EXERCISE DETAILS: Repeat each line of the data below exactly, but skip the pictures.

RECORDS PROVIDED:
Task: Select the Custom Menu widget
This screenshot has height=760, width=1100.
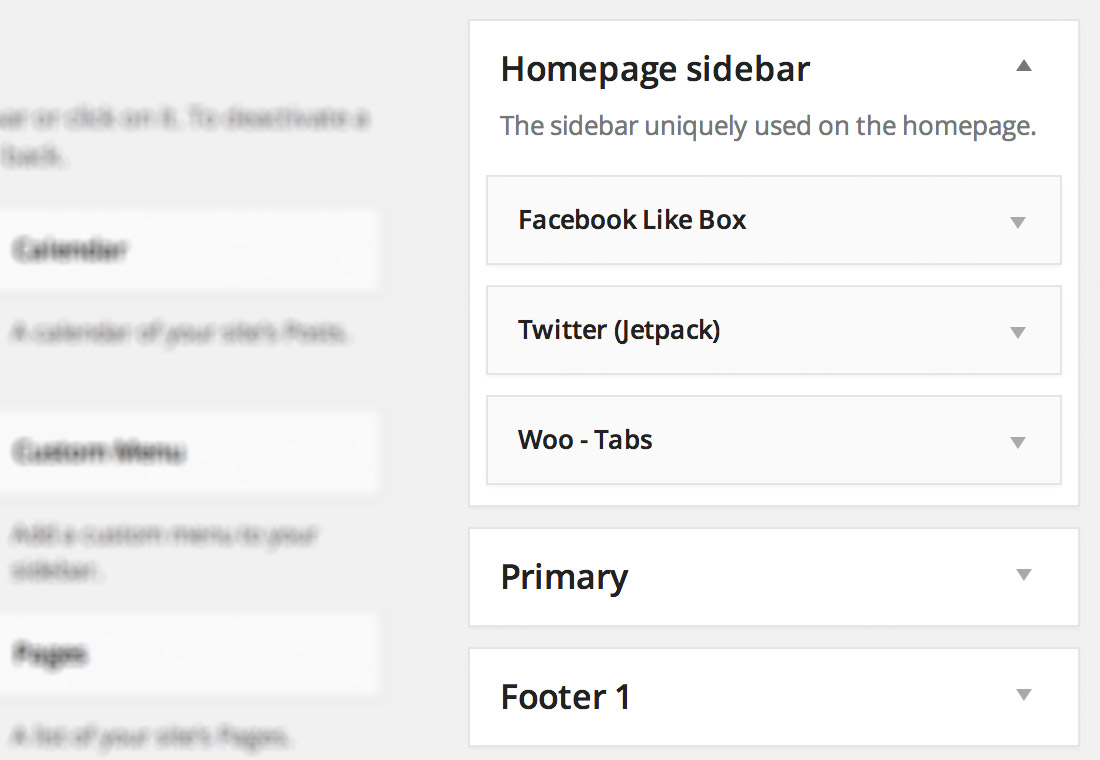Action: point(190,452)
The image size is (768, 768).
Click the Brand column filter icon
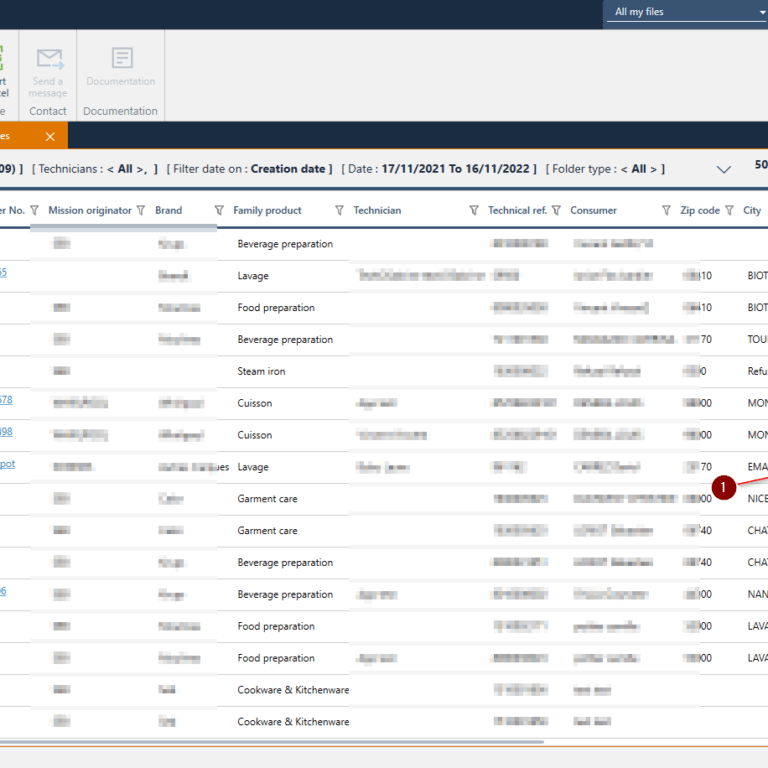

OUTPUT FOR THIS EXERCISE:
Task: Select the Custom Menu widget
This screenshot has height=760, width=1100.
Action: point(190,452)
The image size is (768, 768).
Click the Brand column filter icon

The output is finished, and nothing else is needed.